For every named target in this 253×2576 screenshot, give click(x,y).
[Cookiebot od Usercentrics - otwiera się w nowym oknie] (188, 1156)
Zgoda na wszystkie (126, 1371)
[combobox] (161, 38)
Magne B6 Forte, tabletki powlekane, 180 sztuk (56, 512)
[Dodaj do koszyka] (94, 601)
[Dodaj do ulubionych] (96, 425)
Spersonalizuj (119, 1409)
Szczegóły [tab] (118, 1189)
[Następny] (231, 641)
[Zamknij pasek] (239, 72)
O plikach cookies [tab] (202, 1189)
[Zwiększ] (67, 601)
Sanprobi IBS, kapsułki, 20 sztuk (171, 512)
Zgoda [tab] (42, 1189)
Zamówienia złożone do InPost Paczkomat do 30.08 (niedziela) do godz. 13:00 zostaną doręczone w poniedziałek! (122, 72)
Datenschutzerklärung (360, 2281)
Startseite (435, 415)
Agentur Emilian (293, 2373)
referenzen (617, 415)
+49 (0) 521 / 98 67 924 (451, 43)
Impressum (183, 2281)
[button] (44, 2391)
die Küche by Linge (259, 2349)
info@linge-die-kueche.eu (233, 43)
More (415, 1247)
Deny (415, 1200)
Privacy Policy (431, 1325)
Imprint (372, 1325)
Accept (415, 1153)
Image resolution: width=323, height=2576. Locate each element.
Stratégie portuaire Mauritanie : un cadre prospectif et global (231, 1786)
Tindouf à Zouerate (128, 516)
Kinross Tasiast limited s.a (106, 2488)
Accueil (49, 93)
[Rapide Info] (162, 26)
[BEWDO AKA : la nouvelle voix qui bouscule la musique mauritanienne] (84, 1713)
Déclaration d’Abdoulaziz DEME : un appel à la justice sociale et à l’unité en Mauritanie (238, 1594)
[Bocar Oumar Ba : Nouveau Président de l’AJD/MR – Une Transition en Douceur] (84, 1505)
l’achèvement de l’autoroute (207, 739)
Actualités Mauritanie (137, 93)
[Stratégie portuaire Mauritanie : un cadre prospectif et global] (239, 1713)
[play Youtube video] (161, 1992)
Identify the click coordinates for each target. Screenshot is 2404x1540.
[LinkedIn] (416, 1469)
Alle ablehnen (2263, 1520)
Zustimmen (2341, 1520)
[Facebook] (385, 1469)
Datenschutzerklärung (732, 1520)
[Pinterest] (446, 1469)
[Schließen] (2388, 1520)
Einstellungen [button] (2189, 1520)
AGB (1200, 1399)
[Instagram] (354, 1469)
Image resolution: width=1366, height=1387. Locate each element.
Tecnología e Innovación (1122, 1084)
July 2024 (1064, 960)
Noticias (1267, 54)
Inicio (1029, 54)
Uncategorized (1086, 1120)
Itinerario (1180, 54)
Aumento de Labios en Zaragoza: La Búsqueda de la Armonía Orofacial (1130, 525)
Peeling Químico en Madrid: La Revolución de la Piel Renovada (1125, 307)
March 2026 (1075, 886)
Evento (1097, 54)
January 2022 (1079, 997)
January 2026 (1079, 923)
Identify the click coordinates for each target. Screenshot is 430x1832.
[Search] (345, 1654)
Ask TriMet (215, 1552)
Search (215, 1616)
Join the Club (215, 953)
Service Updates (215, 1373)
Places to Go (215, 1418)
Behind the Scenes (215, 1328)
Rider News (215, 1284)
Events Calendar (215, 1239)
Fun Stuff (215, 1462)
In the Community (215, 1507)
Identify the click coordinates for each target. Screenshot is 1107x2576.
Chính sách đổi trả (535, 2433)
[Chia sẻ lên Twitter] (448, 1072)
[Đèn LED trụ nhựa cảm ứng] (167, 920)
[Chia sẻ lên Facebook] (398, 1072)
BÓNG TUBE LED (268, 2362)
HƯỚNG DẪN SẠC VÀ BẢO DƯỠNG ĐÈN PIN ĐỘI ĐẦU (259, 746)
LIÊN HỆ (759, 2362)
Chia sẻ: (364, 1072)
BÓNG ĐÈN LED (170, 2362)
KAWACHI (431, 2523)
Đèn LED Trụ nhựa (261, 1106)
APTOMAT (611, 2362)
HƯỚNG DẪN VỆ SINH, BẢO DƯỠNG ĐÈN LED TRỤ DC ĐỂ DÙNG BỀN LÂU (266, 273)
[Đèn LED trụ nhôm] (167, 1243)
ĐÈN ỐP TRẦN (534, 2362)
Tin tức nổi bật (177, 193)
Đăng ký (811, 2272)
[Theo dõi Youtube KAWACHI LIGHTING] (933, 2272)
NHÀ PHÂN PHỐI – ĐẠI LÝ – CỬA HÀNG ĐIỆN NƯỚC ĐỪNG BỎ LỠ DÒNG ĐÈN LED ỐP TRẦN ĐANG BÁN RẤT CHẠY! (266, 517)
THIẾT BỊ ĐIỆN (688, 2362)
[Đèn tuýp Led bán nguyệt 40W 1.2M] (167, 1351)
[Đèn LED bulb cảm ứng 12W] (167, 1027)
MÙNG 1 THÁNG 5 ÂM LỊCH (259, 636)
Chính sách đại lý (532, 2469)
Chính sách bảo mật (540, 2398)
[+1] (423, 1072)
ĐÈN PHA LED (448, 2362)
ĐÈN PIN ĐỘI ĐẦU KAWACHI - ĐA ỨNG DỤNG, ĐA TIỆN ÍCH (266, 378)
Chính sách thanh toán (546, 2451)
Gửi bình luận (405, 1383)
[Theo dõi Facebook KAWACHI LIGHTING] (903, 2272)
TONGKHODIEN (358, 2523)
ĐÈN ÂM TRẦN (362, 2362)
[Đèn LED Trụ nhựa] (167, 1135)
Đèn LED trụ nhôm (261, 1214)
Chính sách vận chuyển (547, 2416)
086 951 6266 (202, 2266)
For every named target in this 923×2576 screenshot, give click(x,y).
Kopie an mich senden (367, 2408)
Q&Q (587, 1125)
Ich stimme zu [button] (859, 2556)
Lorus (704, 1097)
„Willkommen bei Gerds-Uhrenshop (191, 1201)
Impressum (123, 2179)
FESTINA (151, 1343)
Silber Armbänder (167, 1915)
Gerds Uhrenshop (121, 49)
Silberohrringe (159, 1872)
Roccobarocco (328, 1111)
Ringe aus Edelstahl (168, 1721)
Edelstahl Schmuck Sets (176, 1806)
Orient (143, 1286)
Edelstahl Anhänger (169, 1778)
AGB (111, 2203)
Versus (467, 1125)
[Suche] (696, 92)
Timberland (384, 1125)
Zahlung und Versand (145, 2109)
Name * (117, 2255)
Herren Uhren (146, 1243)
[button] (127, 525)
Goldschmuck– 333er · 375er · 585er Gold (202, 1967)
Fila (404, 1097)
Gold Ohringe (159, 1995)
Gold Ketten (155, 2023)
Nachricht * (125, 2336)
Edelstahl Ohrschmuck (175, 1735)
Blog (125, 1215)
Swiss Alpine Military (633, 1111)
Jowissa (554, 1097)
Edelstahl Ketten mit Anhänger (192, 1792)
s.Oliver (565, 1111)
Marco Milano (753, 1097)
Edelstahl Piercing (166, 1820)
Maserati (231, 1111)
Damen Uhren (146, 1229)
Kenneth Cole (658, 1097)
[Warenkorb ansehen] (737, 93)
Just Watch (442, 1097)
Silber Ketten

——————————

Whenever a line of the data holds the string "named", pick that line out.

For every named target in this 253×2576 screenshot, give click(x,y).
For every named target in this 923×2576 screenshot, give click(x,y).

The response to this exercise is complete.